Mrs O. is in her early fourties (I guess) and has just started learning English. At the beginning she seemed uncertain about her ability to catch the intricacies of the language, but remembered the material from the first class quite well. Greatly motivated, I set about injecting her with some more knowledge... and by the middle of the class I silently prayed for her not to hear me grinding my teeth.
The exercise was about the names of some of the easier-to-locate countries. There was a box with the names (the USA, Brazil, Russia, China, Egypt, Germany... for non-Polish readers: more than three quarters of them are very similar to their Polish equivalents, especially when written) and below it there was a map of the world, on which the countries were marked with numbers and different colours, the better to spot them. (The rest of the map was uniform gray.)

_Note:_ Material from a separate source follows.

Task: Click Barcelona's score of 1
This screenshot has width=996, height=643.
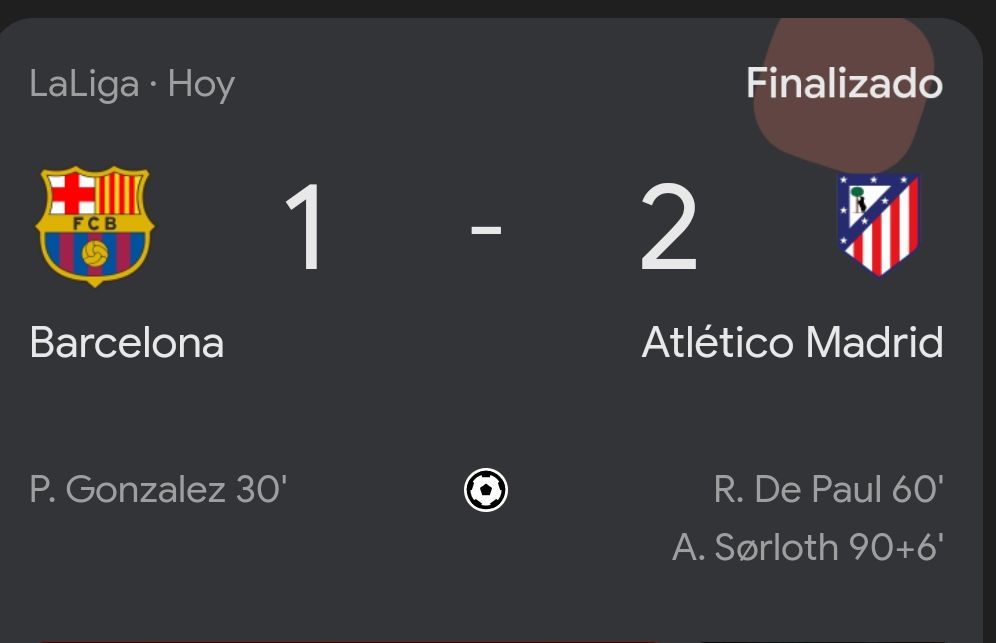Action: [304, 227]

About 15 minutes passed before the lady managed to identify the twelve countries. Then I decided to quickly revise and made her attribute names to given numbers. The conversation went as follows (in Polish!!):
n.: *in English* So, what country is number 5? [let's say it was Turkey]
Mrs O.: Hm... hmmm... Well, I dunno... Mexico?

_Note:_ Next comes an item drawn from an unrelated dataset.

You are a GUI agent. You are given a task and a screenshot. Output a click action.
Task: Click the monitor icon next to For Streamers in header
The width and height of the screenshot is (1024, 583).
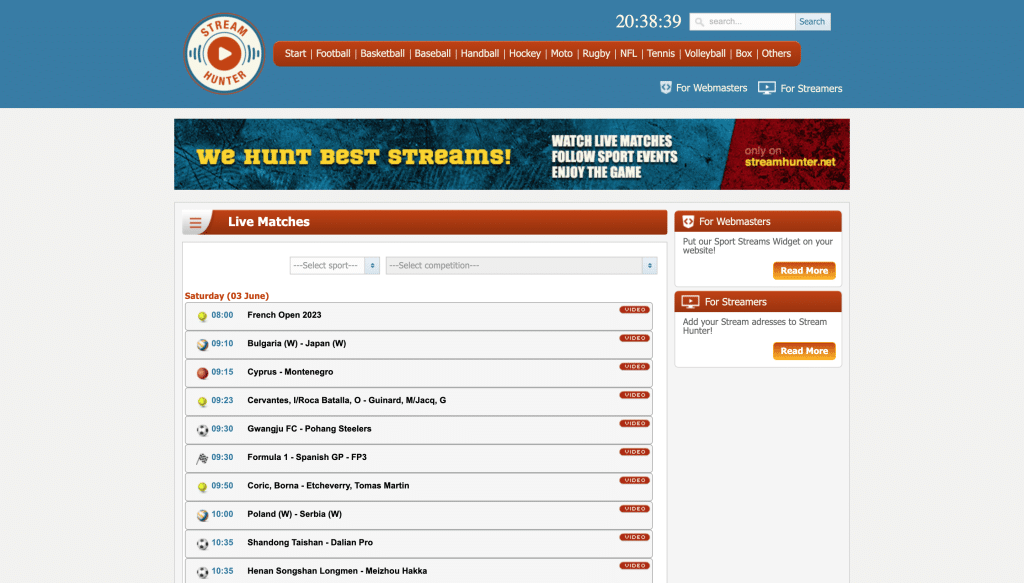(767, 88)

n.: o_o' Nnnno, Mexico's in North America?
Mrs O.: Sooo... Maybe China?
n.: *tries to assume a professional smile* China's a little bit deeper in Asia. We're at the Mediterranean.
Mrs O.: It's hard, you know... Egypt, maybe?
n.: *incredulous* *faintly* Egypt's in Africa...
...and it went on like that! Honestly! You'd think I told her to solve some quantum physics problem... The best/worst part was when she looked for Australia somewhere between Greenland and Sweden, despite the fact that both of them were gray.
(All that with me constantly being growled, huffed, puffed and farted at by her sleeping boxer.)
I must admit, I'm glad that Mrs O.'s workplace signed her up for a free English course and I'll have to teach her only till the end of October. Let someone else deal with her ignorance. Really, I'd rather give up the money than develop a deep frustration - NOT because the student is not quick on apprehension, but because she's lacking basic everyday knowledge... I went home wondering what the TV news must be like to people like her - people who can't even approximately tell in which world part to expect a country...
"Today, in Timbuktu, the picturesque capital of the Czech Republic, overlooking the cold arctic waters of the Panama Canal, a representation of neighbouring Australia paid homage to the country's national hero Ferdinand Magellan, by laying flowers at the feet of his monument, newly erected on the Red Square, right in front of the gates of the Forbidden City."
Yeah, something like that I guess, or even more confusing.